More on Louis Stanley Jast and the proto-film archive at Croydon Public Library (see yesterday’s post). I dug out a copy of The Camera as Historian, by H.D. Gower, L. Stanley Jast and W.W. Topley (London: Sampson Low, Marston and Co. Ltd., 1916) in the British Library. The book is predominantly about the use of photography as a civic and social record, but it makes some comments about cinematography which reinforce what Jast told The Bioscope in 1914. There is further detail on the system for viewing films without projection, designed by Thomas H. Windibank, manager of the London Electric Hall cinema in Croydon, with diagrams and photographs. The text is most concerned with practical matters of taking, storing and making accessible photographic collections, but it has some fascinating general arguments.
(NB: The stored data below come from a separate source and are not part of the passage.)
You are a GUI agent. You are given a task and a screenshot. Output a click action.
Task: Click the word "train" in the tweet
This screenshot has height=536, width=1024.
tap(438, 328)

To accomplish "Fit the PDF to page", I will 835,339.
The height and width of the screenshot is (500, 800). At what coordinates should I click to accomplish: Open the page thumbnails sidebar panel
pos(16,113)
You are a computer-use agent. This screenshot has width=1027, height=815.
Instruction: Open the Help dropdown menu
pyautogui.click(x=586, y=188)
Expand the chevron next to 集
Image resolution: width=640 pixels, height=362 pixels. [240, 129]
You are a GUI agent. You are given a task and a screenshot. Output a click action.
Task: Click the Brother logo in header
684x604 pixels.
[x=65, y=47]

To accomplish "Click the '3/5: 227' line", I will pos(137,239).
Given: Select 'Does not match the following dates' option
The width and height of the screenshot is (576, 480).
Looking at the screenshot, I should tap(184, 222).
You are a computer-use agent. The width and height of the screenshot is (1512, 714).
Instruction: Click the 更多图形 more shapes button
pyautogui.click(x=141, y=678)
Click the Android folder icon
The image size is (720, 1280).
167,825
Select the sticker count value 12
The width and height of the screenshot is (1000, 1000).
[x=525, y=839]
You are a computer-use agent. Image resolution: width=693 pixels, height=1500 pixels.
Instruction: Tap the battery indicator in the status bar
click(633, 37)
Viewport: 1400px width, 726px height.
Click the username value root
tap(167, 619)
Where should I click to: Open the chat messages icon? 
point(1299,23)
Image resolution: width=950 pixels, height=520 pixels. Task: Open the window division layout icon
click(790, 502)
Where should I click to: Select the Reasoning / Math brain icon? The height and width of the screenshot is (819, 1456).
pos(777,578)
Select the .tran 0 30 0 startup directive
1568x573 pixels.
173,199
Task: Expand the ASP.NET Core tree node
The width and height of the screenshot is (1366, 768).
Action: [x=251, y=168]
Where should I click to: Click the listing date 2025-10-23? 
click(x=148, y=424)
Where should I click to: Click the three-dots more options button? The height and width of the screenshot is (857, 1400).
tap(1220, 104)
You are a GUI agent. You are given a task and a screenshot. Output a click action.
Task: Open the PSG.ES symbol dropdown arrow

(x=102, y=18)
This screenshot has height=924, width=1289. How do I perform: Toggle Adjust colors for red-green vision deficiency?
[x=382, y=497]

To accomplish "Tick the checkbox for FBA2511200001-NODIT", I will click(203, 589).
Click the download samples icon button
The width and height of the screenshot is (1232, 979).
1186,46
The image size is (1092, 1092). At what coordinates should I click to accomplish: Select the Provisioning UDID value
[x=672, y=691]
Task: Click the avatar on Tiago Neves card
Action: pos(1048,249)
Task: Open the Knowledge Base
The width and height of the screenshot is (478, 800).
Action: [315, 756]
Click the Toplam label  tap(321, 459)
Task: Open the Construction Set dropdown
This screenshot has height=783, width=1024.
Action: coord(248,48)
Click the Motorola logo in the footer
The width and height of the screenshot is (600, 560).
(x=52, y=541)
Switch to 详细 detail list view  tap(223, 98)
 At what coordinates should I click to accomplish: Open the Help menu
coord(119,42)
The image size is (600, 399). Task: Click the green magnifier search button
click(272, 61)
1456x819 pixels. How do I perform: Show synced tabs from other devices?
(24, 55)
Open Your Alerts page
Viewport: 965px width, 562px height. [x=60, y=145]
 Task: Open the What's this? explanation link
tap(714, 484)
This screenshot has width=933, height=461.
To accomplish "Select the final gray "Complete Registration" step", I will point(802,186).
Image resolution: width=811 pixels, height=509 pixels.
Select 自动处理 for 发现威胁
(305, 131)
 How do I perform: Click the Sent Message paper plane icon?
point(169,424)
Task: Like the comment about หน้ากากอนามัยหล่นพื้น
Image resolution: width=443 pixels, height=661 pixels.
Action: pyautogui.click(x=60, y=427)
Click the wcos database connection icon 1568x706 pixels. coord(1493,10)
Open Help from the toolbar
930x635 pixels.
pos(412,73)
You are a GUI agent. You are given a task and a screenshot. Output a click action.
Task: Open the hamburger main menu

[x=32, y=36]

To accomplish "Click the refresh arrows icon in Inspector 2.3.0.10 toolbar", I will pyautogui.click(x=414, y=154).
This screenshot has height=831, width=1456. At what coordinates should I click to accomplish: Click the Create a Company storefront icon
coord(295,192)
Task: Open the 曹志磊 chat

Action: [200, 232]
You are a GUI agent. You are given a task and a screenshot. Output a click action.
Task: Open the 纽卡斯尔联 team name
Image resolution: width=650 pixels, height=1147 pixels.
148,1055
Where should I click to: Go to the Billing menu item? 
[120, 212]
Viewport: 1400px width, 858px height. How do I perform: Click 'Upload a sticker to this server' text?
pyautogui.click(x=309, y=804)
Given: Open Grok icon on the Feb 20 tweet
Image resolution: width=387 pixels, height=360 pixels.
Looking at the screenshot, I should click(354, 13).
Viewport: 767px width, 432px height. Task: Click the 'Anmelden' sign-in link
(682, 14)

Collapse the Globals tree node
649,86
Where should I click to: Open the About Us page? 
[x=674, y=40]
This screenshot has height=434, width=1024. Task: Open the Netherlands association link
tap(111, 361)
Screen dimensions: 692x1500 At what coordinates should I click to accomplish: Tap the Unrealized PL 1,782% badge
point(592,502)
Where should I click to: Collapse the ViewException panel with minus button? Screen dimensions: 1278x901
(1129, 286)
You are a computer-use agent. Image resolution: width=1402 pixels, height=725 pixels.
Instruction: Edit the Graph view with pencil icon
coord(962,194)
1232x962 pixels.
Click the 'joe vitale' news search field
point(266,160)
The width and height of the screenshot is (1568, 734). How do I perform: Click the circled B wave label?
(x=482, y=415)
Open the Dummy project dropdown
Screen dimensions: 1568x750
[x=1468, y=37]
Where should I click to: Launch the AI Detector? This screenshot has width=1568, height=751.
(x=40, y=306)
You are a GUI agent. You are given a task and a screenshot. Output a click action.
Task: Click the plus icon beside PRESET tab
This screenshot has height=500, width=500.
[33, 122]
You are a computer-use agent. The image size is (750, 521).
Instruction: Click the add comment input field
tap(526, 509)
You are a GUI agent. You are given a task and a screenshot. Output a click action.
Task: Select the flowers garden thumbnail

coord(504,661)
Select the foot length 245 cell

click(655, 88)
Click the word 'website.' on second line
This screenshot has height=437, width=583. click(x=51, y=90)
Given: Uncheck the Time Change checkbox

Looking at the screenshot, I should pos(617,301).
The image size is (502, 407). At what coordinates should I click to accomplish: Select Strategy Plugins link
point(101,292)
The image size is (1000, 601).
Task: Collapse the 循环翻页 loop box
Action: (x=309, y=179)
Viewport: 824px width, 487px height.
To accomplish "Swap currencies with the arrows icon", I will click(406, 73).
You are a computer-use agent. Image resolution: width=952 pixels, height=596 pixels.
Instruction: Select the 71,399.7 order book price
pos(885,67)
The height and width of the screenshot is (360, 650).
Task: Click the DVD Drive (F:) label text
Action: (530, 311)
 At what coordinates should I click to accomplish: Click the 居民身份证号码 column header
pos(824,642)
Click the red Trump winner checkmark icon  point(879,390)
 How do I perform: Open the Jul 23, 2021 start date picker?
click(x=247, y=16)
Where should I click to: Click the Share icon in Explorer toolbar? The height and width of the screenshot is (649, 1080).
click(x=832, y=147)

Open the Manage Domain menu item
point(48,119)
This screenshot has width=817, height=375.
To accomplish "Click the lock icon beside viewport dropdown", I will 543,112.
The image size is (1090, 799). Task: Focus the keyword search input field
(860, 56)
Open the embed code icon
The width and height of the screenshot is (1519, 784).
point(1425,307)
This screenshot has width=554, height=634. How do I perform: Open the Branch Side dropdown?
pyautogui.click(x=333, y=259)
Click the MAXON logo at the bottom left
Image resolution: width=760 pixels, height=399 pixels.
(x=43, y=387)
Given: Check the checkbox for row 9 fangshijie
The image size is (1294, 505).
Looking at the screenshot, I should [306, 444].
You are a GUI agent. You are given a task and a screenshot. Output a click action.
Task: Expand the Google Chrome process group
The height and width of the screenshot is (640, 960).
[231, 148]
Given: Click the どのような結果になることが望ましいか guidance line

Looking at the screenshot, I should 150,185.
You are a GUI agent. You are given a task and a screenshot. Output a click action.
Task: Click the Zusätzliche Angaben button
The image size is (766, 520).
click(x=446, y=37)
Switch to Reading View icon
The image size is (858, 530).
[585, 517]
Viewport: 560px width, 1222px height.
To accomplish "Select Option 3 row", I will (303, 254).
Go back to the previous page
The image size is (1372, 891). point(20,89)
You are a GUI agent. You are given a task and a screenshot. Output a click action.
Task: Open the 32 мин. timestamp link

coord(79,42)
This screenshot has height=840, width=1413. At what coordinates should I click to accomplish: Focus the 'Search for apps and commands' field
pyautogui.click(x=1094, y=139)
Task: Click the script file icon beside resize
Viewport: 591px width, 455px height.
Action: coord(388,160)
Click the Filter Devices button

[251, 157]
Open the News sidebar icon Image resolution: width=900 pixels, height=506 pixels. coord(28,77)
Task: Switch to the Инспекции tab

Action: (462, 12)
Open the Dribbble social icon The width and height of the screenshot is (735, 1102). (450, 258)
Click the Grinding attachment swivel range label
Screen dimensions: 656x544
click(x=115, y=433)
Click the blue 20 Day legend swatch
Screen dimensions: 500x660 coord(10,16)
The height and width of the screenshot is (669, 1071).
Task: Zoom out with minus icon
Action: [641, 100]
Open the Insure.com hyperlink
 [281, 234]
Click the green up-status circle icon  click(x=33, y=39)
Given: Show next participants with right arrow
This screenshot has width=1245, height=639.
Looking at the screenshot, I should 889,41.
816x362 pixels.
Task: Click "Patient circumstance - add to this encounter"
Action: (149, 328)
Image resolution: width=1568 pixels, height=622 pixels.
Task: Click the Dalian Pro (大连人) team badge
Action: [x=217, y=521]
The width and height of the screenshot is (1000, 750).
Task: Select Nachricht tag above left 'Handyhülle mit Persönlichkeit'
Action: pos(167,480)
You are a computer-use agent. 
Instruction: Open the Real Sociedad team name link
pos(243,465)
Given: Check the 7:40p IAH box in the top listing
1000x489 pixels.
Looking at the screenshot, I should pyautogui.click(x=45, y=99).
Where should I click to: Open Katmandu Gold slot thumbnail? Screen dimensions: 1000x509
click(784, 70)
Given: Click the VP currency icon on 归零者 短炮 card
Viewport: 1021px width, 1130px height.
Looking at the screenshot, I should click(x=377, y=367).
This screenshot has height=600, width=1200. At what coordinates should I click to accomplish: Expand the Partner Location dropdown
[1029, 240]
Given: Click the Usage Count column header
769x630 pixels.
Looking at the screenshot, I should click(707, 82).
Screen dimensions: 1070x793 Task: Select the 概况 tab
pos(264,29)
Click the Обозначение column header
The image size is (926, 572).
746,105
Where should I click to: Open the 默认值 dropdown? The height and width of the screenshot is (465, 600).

It asserts that photography’s power to record actuality “implies a corresponding responsibility” i.e. that local authorities had a duty to form photographic collections, by which the authors mean cinematographic records as well. The opening quotation boldly asserts the importance of the image for the study of history:

The means whereby the past, particularly in its elation to human activities and their results, may be reconstructed and visualized, can be roughly grouped under the four headings of material objects, oral tradition, written record, and lastly, graphic record, whether pictorial or sculptural. It is no part of our purpose to belittle the value of any of the first-named tools of the historian or scientist; but it will probably be conceded that in many respects the last named has a value greatly outweighing the others. It is obvious, moreover, that the lure of the graphic as of all other record rests entirely upon its accuracy. Now, not only is absolute fidelity to the original beyond attainment in the case of the artist, but the work even of the most painstaking draughtsman is often coloured by his individuality to such an extent that the detailed characteristics of the original he is reproducing assume in his work aspects quite foreign to their real nature.

Then comes the insistence that local authorities should be collecting film:

Hitherto little or no attention appears to have been paid to the enormous value of preserving, in such a way as to ensure their availability for the public of the future, the splendid photographic records of our national life contained in the cinematographic films daily taken for exhibition at “moving picture” theatres. This subject will be treated in a later chapter; but its importance warrants a reference to it here. Here the municipality – or whatever be the local governing body – surely has some interest, nay, the authors would urge, has a clear duty.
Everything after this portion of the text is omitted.